L’économie-politique du Liban à court terme (première partie)

« Nous autres, ministres et députés, avons corrompu l'administration. »
Fouad Siniora

Deux dangers imminents menacent le Liban, l'un existentiel, l'autre financier. Les éviter devrait constituer la priorité absolue de toute autorité politique.
Une première question s'impose : comment se fait-il que les responsables politiques libanais se soient jusqu'à présent abstenus de traiter le problème des déplacés syriens, un problème sans précédent qui menace non seulement la stabilité politique et économique du pays, mais aussi l'existence même de l'entité libanaise ? Selon une récente déclaration du ministre de l'Intérieur, le nombre réel des déplacés syriens avoisinerait désormais un million quatre cent mille personnes, et cela sans compter les quelques centaines de milliers de Syriens travaillant et résidant au Liban depuis plusieurs années. En somme, le nombre de Syriens, déplacés et résidents confondus, constituerait près du tiers de la population résidente du pays ! Cette situation, jusqu'ici inconnue de toute nation, est une bombe à retardement sur les plans politique et social, menaçant aussi bien l'identité que l'existence de l'entité libanaise.
Et tandis que le nombre de déplacés ne cesse d'augmenter de jour en jour et que les suggestions pour y faire face prolifèrent, aucune mesure effective n'a encore été prise sur le terrain. Pourquoi ?

__Données fournies__

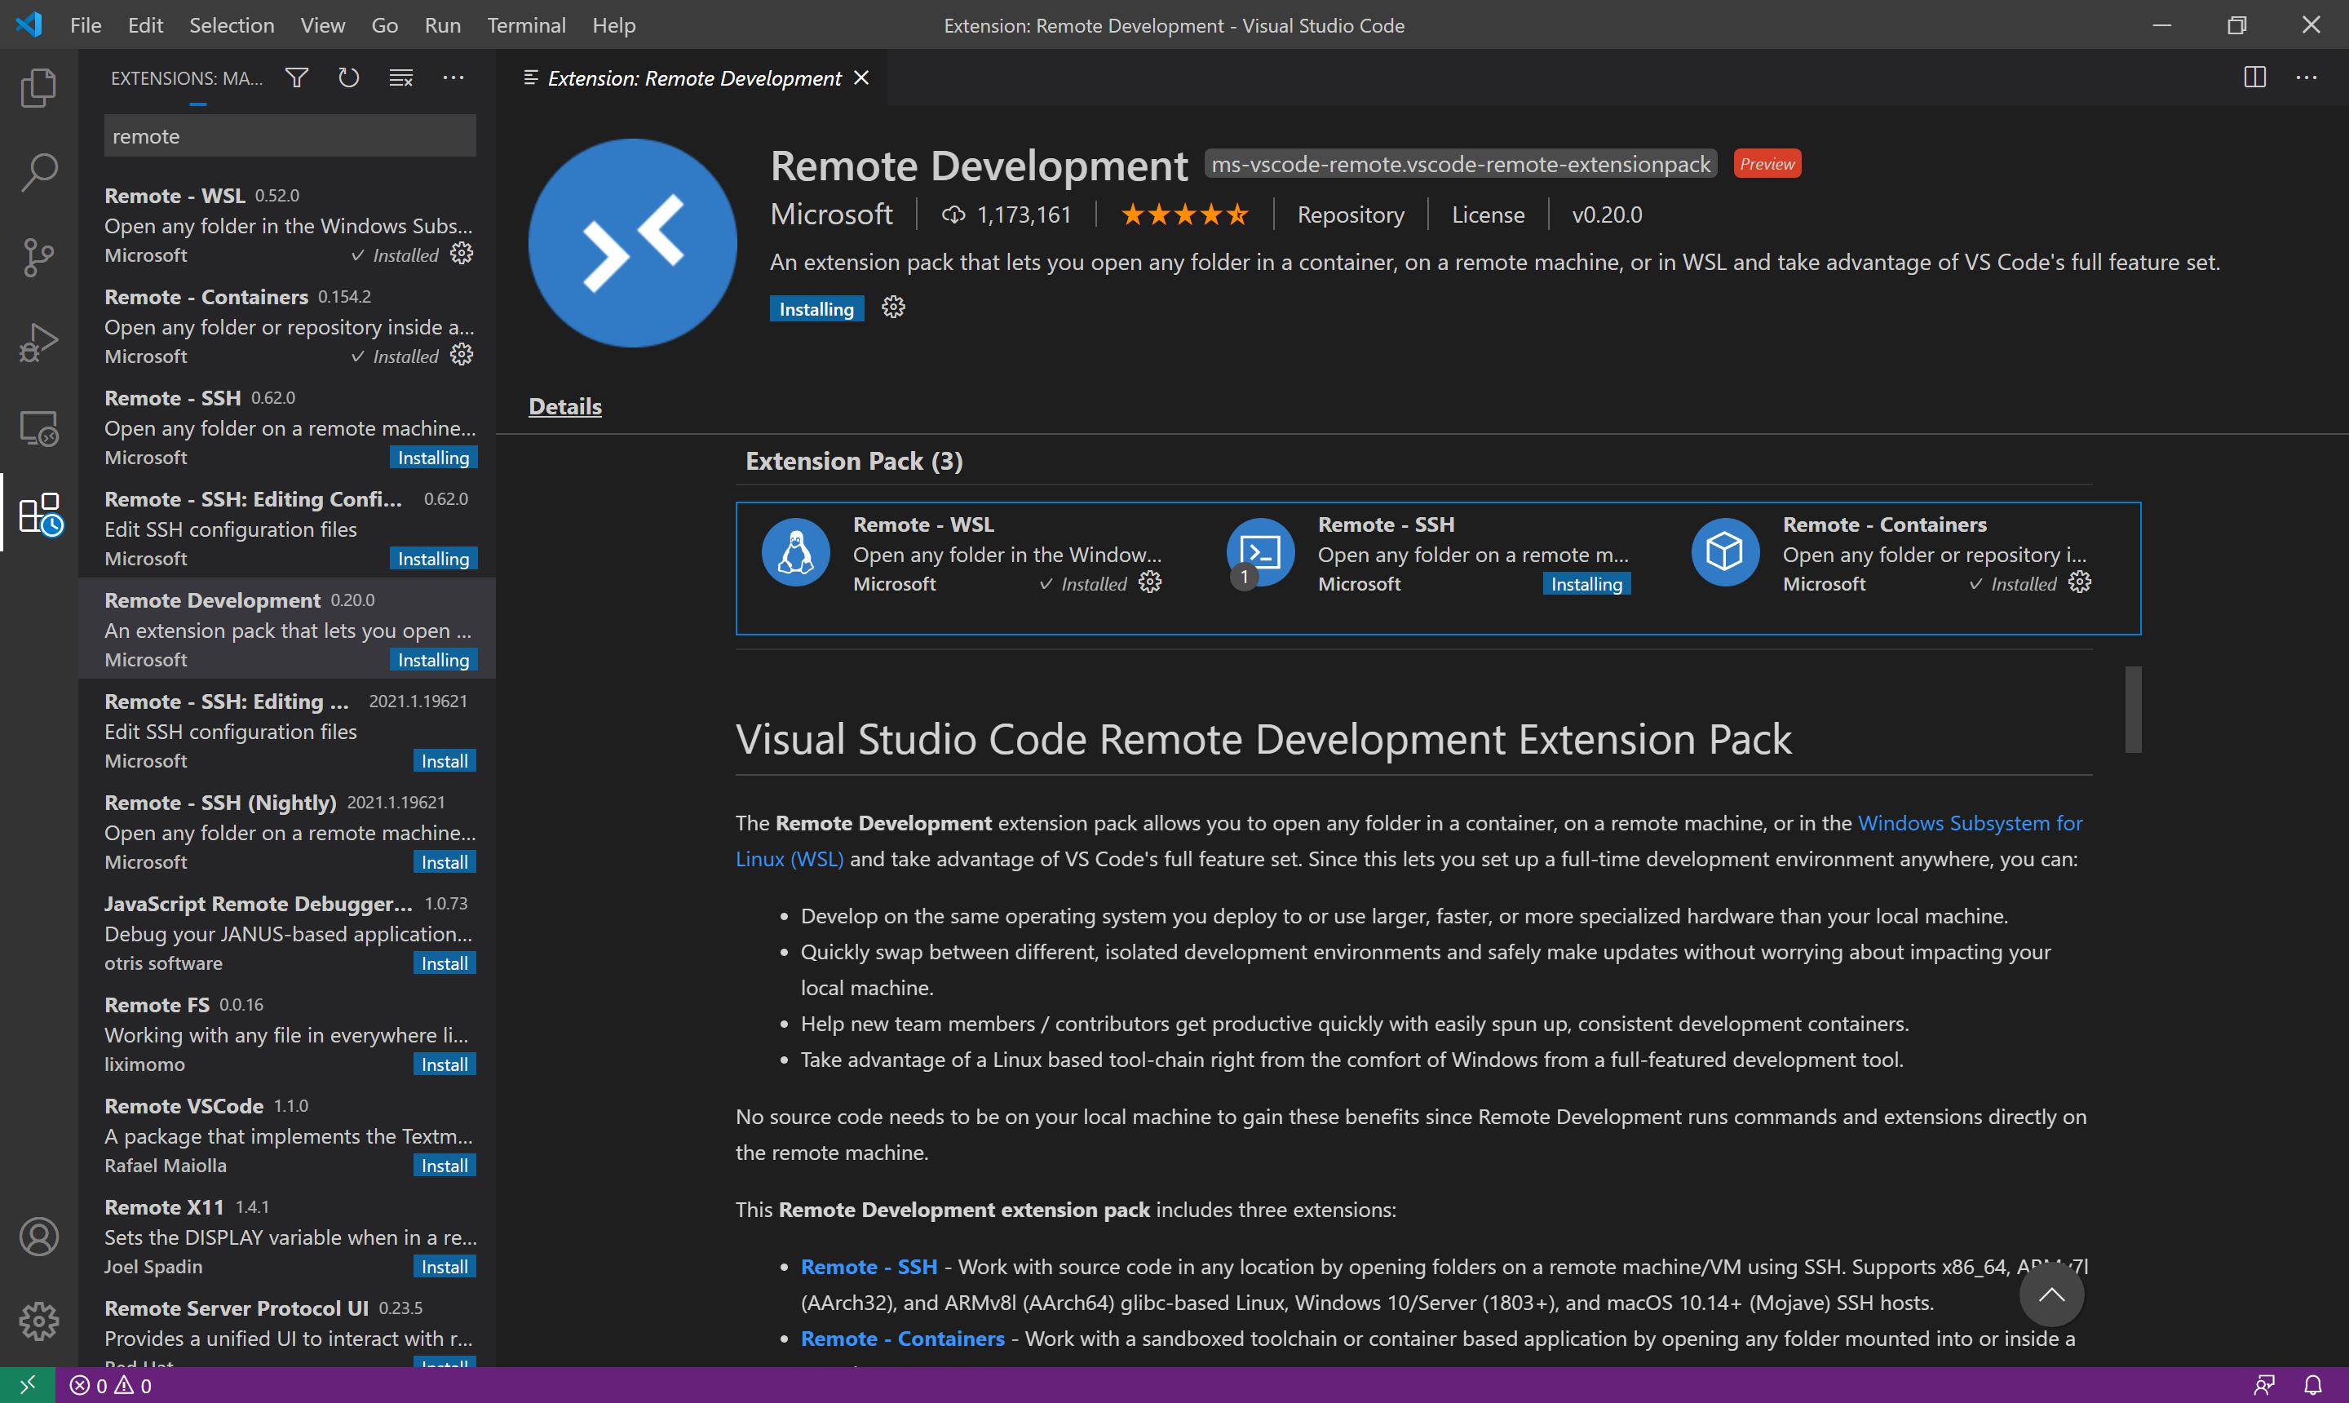Open the editor's more actions menu
The image size is (2349, 1403).
[2308, 78]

__À compléter__
1/ Répondez aux questions suivantes d'après le texte sur le Liban.
(a) Quels sont les deux types de dangers imminents qui menacent le pays ?
(b) À combien le ministre de l'Intérieur estime-t-il le nombre réel des déplacés syriens ?
(c) Quelle part de la population résidente les Syriens, déplacés et résidents confondus, représenteraient-ils ?
2/ Recopiez le passage du texte sur le Liban, de « Fouad Siniora » à « toute autorité politique. ».

__Réponses par consigne__
1/
(a) Un danger existentiel et un danger financier.
(b) Environ un million quatre cent mille personnes.
(c) Près du tiers.

2/
Fouad Siniora

Deux dangers imminents menacent le Liban, l'un existentiel, l'autre financier. Les éviter devrait constituer la priorité absolue de toute autorité politique.